考え方が変わった。旅にでた。助かった。私を変えた。それは、たった1冊の本。

「此処で筆を擱」いた志賀直哉っていい人。作者に救われた仙吉の神ストーリー「小僧の神様」

 本との出会い方には色々有りますよね。この人素敵だな、と思っている人が好きだと言っている本、というのも出会うきっかけです。その人がそういう考え方になるにあたって、少なからず影響を与えたと思うからです。

 私は小山薫堂さんが好きです。どんな人か知らない方もいらっしゃるとおもいますけど、もしかしたらおぼろげながらワクワクする事を生み出す人だというレベルで知っている方も多いかと思うんです。でも実はそこなんです。あの人面白そう、が私にとってはとても大事で、そういう人物が出来上がるまで影響を受けた事に触れてみたい。そういう思いから、小山薫堂さんが好きな本として挙げていた志賀直哉の「小僧の神様」を読んでみました。こういうきっかけは大切にしたいと思います。

 「小僧の神様」他沢山の作品を読ませていただきましたが、細やかく内容に触れることはやめておきますが、一点だけ。

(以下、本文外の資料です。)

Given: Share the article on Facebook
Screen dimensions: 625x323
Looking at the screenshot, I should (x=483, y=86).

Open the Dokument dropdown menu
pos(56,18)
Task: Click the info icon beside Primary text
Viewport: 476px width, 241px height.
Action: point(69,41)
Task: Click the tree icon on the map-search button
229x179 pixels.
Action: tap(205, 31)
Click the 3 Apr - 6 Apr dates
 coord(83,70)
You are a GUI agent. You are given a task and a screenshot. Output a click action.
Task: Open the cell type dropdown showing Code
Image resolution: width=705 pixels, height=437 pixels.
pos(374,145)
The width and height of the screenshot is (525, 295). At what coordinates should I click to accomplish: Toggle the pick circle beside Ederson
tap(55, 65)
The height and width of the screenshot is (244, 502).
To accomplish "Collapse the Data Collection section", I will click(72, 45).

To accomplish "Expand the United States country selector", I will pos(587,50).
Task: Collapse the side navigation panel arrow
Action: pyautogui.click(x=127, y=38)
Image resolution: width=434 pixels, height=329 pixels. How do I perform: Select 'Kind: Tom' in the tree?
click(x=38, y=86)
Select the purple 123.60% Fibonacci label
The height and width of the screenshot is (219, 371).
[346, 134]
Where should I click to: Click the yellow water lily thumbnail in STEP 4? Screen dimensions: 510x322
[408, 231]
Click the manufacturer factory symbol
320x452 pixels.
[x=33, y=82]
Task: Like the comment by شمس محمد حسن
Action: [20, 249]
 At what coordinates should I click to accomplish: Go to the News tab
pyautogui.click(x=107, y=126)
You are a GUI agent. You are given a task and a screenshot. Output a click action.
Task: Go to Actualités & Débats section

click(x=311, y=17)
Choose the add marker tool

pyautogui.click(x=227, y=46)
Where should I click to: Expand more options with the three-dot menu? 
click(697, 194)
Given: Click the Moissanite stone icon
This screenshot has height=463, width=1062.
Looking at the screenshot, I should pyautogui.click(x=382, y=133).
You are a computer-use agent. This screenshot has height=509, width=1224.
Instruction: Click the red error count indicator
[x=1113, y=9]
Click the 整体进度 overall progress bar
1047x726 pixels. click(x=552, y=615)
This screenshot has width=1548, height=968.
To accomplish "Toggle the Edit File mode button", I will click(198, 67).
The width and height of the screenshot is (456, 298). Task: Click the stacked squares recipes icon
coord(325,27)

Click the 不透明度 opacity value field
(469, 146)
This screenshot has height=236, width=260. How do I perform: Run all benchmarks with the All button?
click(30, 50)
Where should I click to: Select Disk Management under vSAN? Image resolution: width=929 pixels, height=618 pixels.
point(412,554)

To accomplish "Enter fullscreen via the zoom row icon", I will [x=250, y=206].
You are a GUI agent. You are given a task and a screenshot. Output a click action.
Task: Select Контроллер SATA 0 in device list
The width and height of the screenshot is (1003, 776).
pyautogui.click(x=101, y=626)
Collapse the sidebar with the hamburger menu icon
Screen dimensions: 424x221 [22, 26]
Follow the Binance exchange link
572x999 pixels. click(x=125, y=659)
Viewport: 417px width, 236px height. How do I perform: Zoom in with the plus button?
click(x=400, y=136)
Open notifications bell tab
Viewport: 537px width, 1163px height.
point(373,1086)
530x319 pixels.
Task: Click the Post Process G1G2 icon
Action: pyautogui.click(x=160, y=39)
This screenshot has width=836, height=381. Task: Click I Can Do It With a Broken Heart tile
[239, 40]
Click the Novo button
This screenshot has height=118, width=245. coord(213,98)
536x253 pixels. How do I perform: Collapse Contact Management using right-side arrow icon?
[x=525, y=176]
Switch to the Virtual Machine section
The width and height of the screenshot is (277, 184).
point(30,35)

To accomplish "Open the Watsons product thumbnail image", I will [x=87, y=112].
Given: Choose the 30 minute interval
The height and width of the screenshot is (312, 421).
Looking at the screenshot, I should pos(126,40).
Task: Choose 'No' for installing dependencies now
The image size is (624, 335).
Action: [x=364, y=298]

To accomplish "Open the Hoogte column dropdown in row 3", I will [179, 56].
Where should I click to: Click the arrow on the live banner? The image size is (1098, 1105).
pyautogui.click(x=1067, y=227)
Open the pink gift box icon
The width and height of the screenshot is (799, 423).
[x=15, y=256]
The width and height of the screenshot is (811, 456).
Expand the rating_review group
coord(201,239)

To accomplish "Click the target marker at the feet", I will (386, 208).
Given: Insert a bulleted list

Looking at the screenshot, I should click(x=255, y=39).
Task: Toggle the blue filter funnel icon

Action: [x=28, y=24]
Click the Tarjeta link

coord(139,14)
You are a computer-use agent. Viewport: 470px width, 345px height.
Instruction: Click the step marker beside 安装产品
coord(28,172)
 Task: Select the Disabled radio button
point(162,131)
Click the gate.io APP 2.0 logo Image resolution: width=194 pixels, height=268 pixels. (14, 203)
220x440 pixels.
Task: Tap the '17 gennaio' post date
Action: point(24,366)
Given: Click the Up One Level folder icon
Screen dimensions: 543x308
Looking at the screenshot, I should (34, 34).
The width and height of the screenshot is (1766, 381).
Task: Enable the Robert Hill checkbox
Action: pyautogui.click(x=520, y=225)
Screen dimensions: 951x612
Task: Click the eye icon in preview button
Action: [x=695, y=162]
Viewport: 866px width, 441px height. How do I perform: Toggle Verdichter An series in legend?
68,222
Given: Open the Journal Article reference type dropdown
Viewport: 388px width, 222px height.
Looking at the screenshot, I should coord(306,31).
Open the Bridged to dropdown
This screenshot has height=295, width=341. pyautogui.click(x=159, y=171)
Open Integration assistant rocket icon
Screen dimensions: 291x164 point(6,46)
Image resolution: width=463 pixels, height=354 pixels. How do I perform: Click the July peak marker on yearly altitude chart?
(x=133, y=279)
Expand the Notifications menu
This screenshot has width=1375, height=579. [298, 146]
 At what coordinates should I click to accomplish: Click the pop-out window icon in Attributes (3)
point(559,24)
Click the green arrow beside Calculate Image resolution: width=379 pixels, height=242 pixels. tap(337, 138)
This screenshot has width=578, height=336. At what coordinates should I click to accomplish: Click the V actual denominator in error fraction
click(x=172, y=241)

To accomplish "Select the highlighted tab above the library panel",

志賀直哉の作品って、一個人の内面をどんどん掘り下げる作品が多いと思うんです。読み手も心を揺さぶられます。だから一つ一つの作品は短いけれど、読みても全力投球で読まないといけない。息切れしてしまうんですね。でも、その疲れてしまうっていうのは、心のどこかで自分の内面と比較させているからつかれるんだと考えまして、描かれている心情はそのまま、あぁこういう人もいるんだなぁ、と「受け入れる」ことにしましたら、あら不思議、自分の心でさえも赤裸々に受け入れることができる、その感覚がわかるようになりました。「小僧の神様」は「此処で筆を擱く事にする。」という文が有名です。(有名なのかな。)それすらも作者の心情の現れで、滋賀直哉作品は心の標本的な感じ、と思いました。